> [What to work on]
Please copy the following data line for line, with no changes.

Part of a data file
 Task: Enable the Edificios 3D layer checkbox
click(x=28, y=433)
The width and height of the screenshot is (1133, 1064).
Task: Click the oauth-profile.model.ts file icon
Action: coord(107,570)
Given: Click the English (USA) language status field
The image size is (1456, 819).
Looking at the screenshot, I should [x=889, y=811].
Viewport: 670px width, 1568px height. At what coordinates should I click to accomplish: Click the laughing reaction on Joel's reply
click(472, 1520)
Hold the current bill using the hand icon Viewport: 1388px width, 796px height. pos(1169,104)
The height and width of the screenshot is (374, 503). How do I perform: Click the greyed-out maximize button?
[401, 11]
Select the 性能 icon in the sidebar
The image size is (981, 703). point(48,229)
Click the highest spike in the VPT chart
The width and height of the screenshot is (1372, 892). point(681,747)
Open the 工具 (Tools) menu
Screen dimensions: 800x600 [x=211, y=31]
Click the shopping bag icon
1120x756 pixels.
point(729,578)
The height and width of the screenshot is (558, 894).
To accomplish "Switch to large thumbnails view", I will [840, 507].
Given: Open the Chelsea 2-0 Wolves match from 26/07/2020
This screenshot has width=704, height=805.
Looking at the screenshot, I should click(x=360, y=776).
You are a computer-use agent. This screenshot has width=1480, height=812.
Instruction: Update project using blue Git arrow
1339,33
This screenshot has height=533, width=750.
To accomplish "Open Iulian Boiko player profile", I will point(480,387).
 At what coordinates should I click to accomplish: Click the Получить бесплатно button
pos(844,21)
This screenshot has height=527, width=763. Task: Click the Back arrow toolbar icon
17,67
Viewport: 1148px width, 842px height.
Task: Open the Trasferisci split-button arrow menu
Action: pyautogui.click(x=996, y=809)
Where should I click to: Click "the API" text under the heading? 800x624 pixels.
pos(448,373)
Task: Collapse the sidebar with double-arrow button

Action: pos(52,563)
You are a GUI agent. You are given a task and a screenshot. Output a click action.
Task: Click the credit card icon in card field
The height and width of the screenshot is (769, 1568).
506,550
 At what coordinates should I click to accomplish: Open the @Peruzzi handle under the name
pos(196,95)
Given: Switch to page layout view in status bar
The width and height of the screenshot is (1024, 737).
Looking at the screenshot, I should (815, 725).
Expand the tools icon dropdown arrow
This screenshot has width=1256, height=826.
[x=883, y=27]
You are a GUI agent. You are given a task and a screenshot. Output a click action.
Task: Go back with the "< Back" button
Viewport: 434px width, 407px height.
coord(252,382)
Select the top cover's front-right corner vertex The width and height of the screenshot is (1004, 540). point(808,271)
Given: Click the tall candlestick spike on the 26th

> [Result of the exercise]
 Task: Enable the Edificios 3D layer checkbox
click(x=28, y=433)
The width and height of the screenshot is (1133, 1064).
Task: Click the oauth-profile.model.ts file icon
Action: coord(107,570)
Given: Click the English (USA) language status field
The image size is (1456, 819).
Looking at the screenshot, I should [x=889, y=811].
Viewport: 670px width, 1568px height. At what coordinates should I click to accomplish: Click the laughing reaction on Joel's reply
click(472, 1520)
Hold the current bill using the hand icon Viewport: 1388px width, 796px height. pos(1169,104)
The height and width of the screenshot is (374, 503). How do I perform: Click the greyed-out maximize button?
[401, 11]
Select the 性能 icon in the sidebar
The image size is (981, 703). point(48,229)
Click the highest spike in the VPT chart
The width and height of the screenshot is (1372, 892). point(681,747)
Open the 工具 (Tools) menu
Screen dimensions: 800x600 [x=211, y=31]
Click the shopping bag icon
1120x756 pixels.
point(729,578)
The height and width of the screenshot is (558, 894).
To accomplish "Switch to large thumbnails view", I will [840, 507].
Given: Open the Chelsea 2-0 Wolves match from 26/07/2020
This screenshot has width=704, height=805.
Looking at the screenshot, I should click(x=360, y=776).
You are a computer-use agent. This screenshot has width=1480, height=812.
Instruction: Update project using blue Git arrow
1339,33
This screenshot has height=533, width=750.
To accomplish "Open Iulian Boiko player profile", I will point(480,387).
 At what coordinates should I click to accomplish: Click the Получить бесплатно button
pos(844,21)
This screenshot has height=527, width=763. Task: Click the Back arrow toolbar icon
17,67
Viewport: 1148px width, 842px height.
Task: Open the Trasferisci split-button arrow menu
Action: pyautogui.click(x=996, y=809)
Where should I click to: Click "the API" text under the heading? 800x624 pixels.
pos(448,373)
Task: Collapse the sidebar with double-arrow button

Action: pos(52,563)
You are a GUI agent. You are given a task and a screenshot. Output a click action.
Task: Click the credit card icon in card field
The height and width of the screenshot is (769, 1568).
506,550
 At what coordinates should I click to accomplish: Open the @Peruzzi handle under the name
pos(196,95)
Given: Switch to page layout view in status bar
The width and height of the screenshot is (1024, 737).
Looking at the screenshot, I should (815, 725).
Expand the tools icon dropdown arrow
This screenshot has width=1256, height=826.
[x=883, y=27]
You are a GUI agent. You are given a task and a screenshot. Output a click action.
Task: Go back with the "< Back" button
Viewport: 434px width, 407px height.
coord(252,382)
Select the top cover's front-right corner vertex The width and height of the screenshot is (1004, 540). point(808,271)
Given: Click the tall candlestick spike on the 26th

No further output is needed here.